Report each line of the data below in which "agent" appears.
======== INPUT DATA
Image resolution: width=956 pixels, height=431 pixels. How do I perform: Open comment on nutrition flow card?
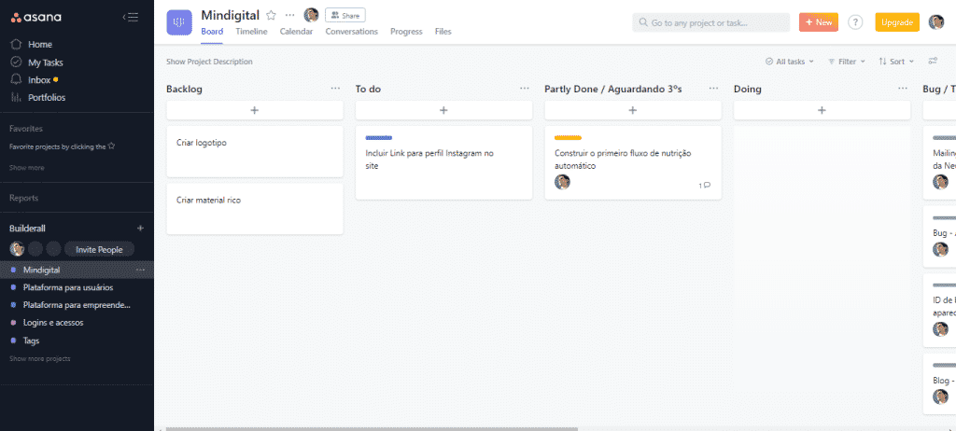(705, 186)
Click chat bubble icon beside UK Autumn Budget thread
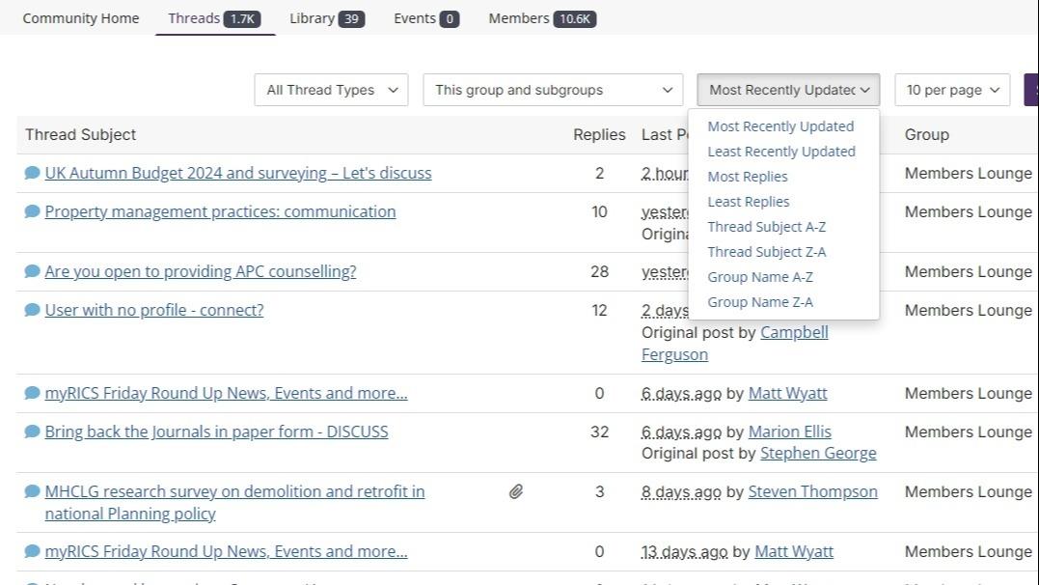The width and height of the screenshot is (1039, 585). (x=32, y=173)
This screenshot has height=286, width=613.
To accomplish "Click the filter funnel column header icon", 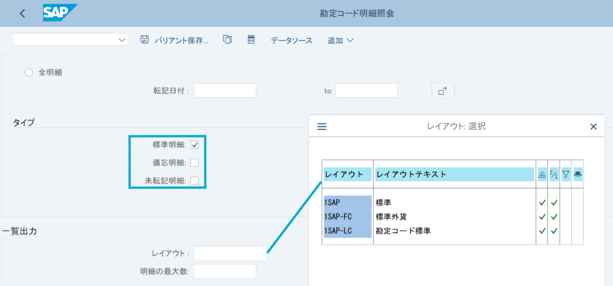I will (x=566, y=174).
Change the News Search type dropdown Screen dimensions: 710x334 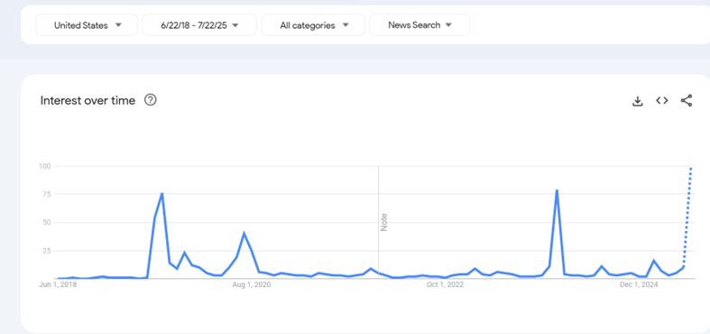click(x=420, y=25)
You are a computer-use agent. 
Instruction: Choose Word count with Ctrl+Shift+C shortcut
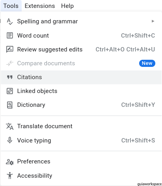tap(81, 36)
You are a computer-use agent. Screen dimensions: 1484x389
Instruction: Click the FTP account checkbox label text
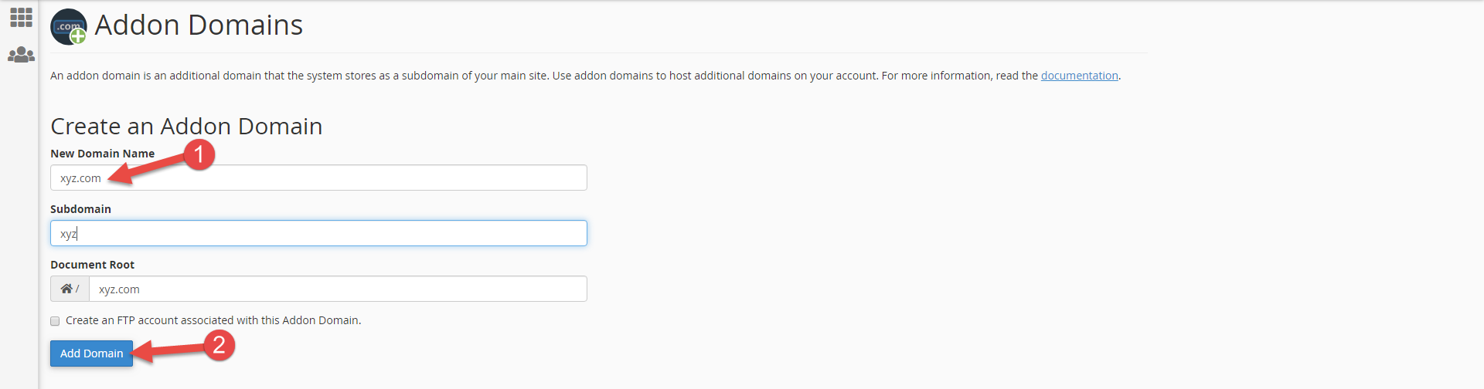click(213, 320)
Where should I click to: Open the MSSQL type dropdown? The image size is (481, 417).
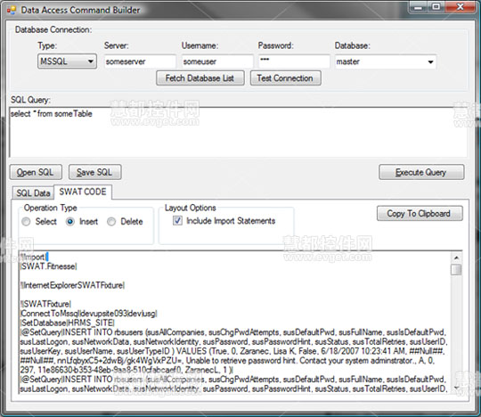(x=67, y=61)
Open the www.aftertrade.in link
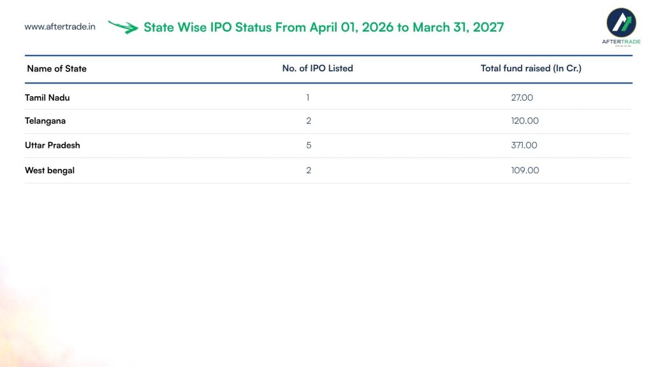The image size is (653, 367). 60,27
================
• _TASK ANSWER_
You are a computer-use agent. 
You are a computer-use agent. Screen dimensions: 1484x389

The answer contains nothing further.